_Task description_
Among the records below, find each line bearing the word "agent" and copy it.

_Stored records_
----

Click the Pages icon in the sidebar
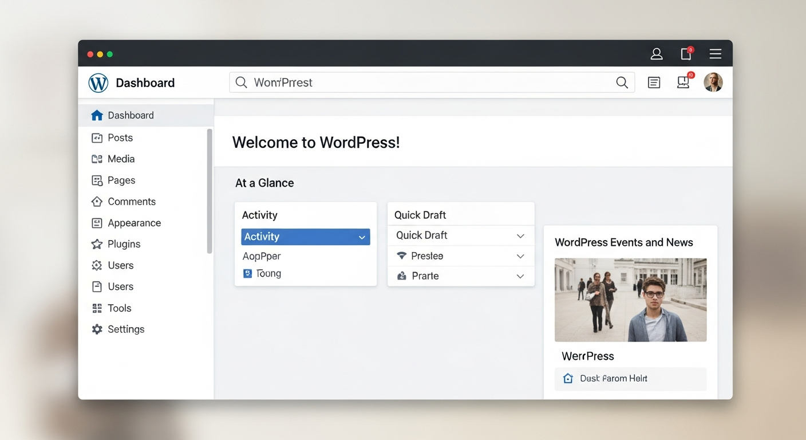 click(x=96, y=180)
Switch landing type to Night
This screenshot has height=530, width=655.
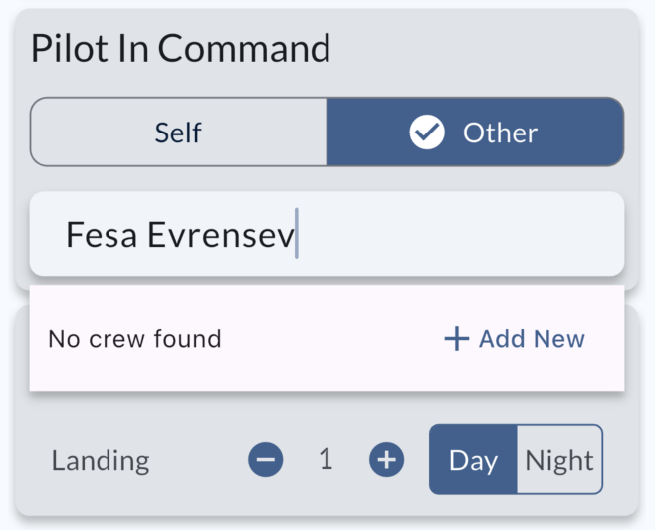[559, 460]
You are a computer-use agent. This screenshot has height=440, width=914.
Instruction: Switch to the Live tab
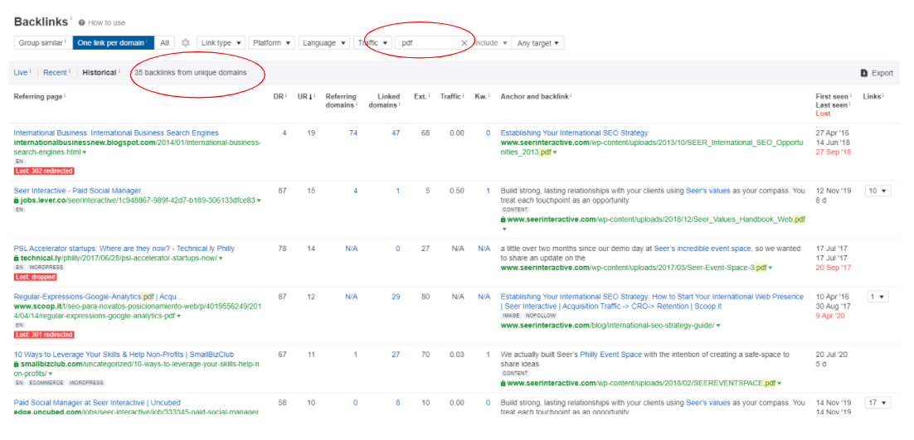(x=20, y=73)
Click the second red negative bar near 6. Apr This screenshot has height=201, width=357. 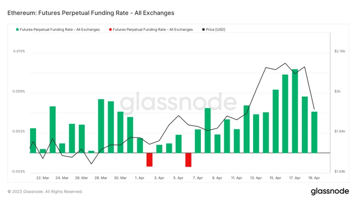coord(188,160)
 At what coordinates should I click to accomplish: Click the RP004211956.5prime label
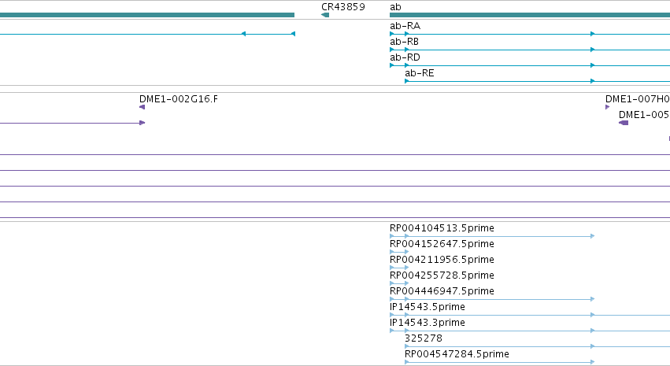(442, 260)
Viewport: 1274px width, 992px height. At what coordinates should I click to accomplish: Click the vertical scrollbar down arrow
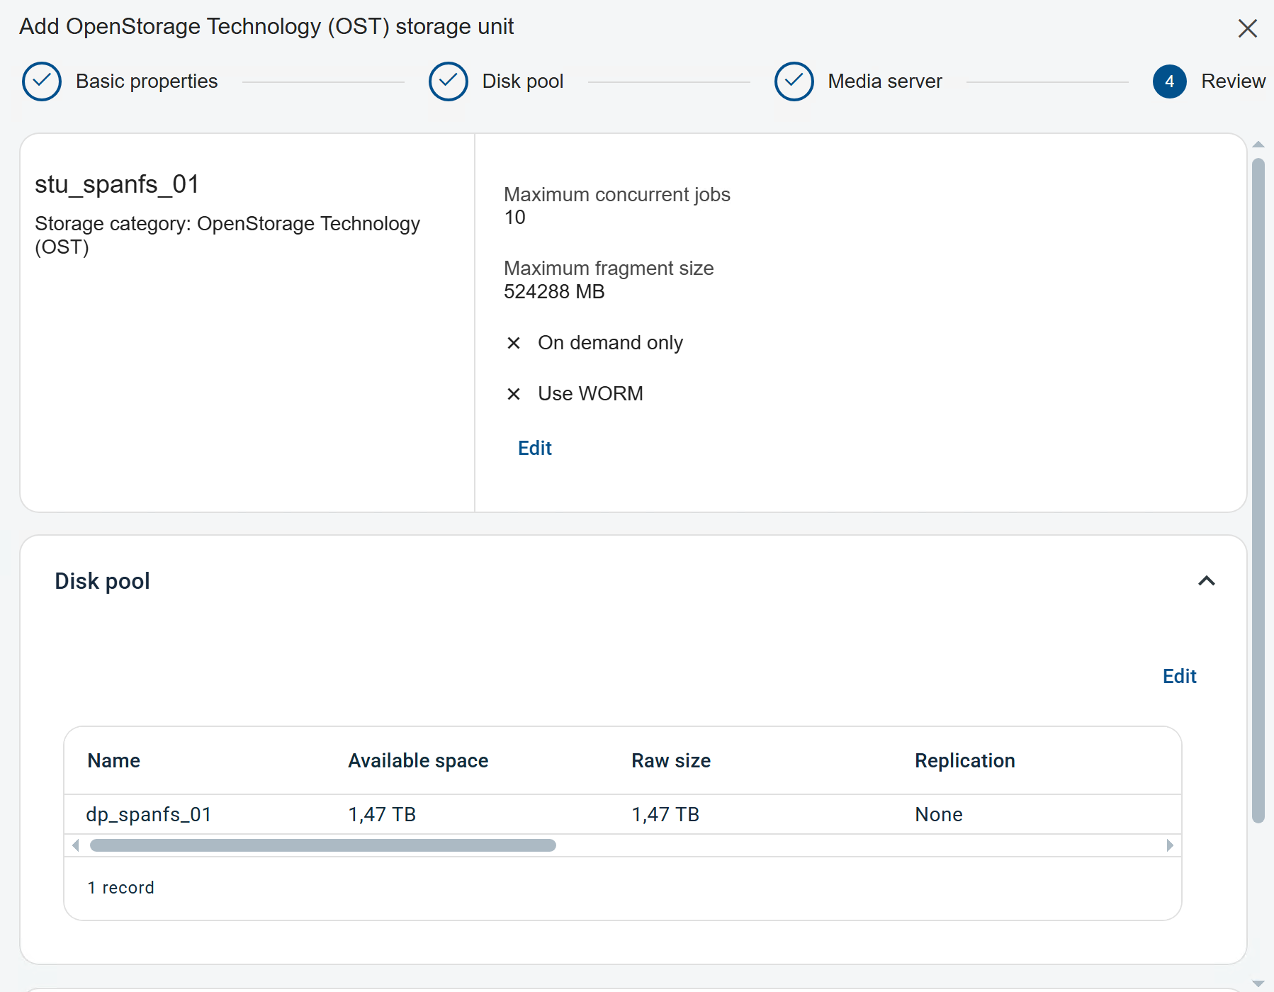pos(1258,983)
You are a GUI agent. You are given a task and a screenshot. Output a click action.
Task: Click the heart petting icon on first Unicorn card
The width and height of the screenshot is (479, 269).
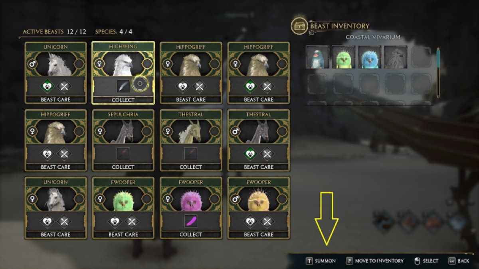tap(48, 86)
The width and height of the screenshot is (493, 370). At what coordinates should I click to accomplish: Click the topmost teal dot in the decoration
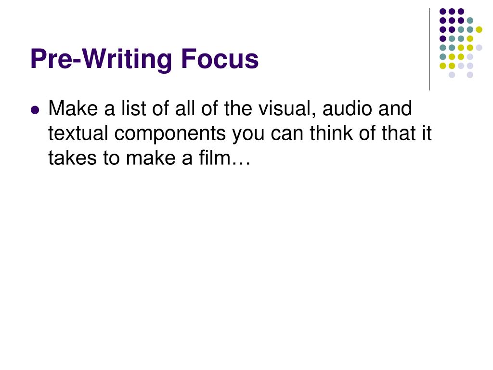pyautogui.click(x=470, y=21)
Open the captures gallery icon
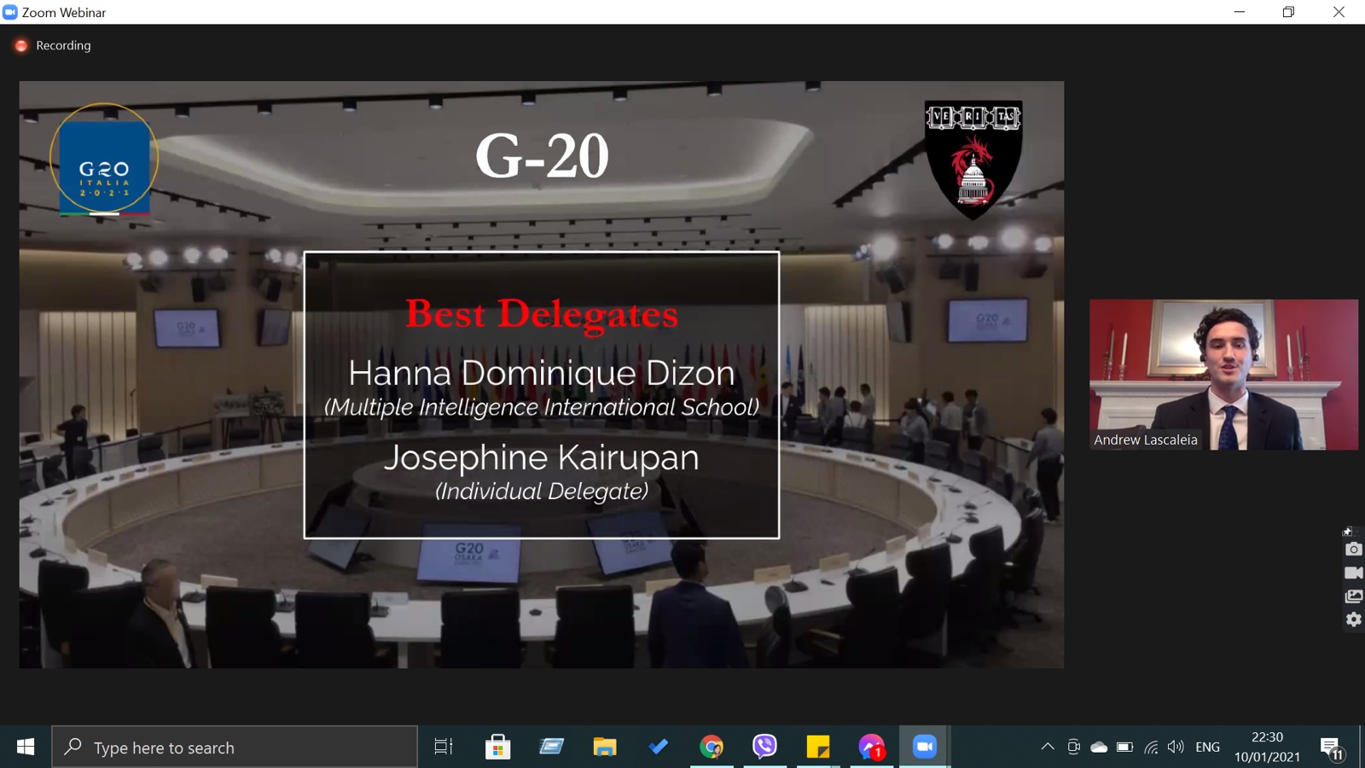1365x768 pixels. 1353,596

----

_Answer section_
You are a computer-use agent. This screenshot has height=440, width=914.
You are a GUI agent. You are given a task and a screenshot. Output a click action.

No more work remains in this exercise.